_WHAT IS NEEDED_
Give back exactly the lines of the data below, starting with the line that has "Screen dimensions: 1440x900" and going on through the line that has "The height and width of the screenshot is (733, 1440).".
►
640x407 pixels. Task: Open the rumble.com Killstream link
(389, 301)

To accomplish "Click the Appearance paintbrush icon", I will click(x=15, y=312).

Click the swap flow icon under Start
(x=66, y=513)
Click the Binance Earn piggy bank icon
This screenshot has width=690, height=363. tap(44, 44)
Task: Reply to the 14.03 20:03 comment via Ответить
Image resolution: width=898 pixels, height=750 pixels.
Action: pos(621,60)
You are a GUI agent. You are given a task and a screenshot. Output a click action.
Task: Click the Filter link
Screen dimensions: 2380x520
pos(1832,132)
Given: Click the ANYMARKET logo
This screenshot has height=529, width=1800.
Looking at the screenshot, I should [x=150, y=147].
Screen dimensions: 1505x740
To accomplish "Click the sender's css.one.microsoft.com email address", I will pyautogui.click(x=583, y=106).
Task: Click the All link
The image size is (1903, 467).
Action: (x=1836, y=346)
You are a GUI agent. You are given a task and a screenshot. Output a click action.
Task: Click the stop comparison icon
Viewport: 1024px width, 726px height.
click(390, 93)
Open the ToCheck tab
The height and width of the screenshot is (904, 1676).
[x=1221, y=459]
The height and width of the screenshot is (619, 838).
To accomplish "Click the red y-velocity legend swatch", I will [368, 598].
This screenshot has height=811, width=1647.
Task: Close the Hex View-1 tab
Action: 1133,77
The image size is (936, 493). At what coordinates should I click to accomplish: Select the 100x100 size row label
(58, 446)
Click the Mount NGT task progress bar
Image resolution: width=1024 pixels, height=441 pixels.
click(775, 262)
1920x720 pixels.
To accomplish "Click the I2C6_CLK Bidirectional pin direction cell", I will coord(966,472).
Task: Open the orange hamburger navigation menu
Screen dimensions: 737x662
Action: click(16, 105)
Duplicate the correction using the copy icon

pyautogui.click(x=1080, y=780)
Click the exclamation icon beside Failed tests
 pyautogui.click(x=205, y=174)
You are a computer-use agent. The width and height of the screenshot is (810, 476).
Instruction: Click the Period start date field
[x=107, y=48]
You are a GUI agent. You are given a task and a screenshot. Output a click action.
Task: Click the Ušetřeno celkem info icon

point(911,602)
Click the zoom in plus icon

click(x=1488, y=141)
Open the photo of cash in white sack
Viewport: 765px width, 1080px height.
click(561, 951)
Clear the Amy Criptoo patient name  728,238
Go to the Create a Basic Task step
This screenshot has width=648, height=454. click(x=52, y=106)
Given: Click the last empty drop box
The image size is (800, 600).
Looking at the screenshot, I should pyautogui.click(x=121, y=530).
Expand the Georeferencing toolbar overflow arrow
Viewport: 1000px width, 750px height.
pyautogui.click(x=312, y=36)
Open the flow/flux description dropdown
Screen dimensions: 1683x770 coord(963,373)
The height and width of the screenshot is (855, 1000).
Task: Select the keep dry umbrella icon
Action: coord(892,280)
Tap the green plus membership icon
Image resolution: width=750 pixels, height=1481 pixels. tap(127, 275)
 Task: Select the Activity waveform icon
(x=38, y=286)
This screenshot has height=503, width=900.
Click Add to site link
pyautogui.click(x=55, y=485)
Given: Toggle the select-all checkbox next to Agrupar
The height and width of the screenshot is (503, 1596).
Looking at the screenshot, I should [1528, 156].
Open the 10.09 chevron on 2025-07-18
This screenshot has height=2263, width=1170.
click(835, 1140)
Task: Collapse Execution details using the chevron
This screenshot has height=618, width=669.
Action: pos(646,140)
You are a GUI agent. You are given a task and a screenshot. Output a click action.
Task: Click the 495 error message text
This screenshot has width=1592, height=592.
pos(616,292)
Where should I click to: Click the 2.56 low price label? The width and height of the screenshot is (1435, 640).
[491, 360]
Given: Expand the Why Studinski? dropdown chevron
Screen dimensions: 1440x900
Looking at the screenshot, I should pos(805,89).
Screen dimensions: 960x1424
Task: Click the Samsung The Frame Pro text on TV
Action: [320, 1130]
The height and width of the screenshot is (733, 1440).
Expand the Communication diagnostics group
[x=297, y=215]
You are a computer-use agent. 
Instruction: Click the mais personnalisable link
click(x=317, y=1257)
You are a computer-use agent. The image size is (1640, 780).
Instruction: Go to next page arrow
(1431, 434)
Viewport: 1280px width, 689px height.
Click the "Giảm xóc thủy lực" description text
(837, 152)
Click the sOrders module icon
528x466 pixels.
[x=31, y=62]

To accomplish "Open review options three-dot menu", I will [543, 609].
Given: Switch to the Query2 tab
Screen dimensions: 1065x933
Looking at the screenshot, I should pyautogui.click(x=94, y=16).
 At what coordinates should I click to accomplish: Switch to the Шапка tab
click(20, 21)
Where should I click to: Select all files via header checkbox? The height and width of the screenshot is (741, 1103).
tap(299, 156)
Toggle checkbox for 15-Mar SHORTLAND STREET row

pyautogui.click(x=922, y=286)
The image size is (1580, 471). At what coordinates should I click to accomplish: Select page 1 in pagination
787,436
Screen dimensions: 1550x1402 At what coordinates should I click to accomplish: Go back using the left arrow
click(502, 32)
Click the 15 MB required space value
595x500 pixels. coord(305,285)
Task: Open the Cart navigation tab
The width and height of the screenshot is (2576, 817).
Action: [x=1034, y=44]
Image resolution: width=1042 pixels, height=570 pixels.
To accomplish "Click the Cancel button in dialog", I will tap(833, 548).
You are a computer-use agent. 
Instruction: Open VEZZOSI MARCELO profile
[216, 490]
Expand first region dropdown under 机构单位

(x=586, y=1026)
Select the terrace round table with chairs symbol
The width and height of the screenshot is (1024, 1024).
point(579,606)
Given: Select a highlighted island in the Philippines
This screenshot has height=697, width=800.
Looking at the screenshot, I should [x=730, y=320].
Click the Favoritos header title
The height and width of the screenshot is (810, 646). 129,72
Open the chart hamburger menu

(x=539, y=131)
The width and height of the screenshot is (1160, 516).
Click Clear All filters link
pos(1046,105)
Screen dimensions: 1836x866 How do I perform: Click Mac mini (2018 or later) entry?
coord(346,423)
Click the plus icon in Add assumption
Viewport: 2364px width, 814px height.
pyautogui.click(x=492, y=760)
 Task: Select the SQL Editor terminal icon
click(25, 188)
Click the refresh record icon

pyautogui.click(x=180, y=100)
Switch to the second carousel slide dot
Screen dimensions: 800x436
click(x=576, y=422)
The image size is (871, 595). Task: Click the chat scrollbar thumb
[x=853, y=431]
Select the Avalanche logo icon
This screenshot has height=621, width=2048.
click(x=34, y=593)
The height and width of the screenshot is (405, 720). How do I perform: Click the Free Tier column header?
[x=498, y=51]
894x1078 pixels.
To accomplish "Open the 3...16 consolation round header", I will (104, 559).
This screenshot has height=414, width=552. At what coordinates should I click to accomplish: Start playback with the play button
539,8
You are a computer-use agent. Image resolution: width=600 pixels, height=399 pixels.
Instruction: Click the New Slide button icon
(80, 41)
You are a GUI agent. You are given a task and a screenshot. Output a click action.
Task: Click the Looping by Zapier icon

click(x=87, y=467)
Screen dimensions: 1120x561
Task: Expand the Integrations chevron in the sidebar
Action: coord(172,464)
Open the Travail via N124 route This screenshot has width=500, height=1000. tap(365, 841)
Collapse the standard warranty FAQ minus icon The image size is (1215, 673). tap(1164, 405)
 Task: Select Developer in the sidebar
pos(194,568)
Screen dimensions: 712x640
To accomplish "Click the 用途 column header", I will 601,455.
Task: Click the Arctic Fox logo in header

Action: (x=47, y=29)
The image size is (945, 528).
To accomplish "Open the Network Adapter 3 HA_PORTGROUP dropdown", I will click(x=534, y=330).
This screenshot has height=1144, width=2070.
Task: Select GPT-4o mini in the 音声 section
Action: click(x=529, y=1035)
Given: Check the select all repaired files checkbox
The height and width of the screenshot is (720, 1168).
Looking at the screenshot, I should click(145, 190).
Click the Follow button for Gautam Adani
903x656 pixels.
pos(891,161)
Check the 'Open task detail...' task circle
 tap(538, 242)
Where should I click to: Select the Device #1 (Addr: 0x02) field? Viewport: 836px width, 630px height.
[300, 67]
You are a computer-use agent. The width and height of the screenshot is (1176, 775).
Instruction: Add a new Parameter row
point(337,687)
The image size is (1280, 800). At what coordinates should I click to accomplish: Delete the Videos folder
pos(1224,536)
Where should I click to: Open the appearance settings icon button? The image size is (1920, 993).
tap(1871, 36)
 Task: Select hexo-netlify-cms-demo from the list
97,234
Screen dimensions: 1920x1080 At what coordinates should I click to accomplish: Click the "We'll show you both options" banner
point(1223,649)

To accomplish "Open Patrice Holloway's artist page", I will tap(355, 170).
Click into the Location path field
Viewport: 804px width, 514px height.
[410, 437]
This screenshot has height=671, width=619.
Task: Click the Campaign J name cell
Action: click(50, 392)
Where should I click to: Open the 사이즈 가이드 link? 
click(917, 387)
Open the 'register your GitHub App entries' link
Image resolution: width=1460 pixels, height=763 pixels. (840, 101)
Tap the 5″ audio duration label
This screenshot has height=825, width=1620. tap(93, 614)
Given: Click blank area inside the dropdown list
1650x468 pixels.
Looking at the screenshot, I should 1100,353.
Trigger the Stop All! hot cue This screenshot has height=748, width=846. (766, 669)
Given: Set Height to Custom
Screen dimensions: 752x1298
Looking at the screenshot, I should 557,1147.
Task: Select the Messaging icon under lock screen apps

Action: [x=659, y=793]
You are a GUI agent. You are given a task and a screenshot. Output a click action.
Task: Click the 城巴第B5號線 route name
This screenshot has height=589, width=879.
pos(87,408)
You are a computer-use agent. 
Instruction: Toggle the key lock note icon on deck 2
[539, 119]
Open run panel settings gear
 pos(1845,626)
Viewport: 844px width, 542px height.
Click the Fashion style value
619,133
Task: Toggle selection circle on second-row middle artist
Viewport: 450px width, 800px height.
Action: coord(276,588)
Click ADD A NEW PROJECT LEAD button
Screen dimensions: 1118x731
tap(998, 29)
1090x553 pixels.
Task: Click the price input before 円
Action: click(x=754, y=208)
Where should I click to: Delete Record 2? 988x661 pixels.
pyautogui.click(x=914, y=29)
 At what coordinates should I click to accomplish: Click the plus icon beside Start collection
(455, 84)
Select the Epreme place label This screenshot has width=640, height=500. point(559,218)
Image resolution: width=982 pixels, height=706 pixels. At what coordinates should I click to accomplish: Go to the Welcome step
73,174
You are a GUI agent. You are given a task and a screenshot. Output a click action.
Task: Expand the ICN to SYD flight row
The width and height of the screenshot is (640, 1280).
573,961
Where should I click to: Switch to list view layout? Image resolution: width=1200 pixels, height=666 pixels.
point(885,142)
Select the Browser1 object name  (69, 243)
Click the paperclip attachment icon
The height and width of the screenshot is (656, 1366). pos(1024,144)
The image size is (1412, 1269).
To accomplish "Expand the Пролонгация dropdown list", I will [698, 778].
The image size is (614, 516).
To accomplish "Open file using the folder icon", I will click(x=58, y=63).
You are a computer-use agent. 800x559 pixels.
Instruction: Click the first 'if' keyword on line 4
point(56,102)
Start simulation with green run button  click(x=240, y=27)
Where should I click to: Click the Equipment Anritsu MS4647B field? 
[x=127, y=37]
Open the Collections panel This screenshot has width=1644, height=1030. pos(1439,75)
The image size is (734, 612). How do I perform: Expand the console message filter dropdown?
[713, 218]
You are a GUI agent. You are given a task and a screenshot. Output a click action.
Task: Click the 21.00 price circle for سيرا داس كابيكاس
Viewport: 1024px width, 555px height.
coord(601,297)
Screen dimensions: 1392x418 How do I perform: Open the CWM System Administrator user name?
◄
_TASK RESULT_
Screen dimensions: 1440x900
Looking at the screenshot, I should pos(805,89).
Screen dimensions: 960x1424
Task: Click the Samsung The Frame Pro text on TV
Action: [320, 1130]
The height and width of the screenshot is (733, 1440).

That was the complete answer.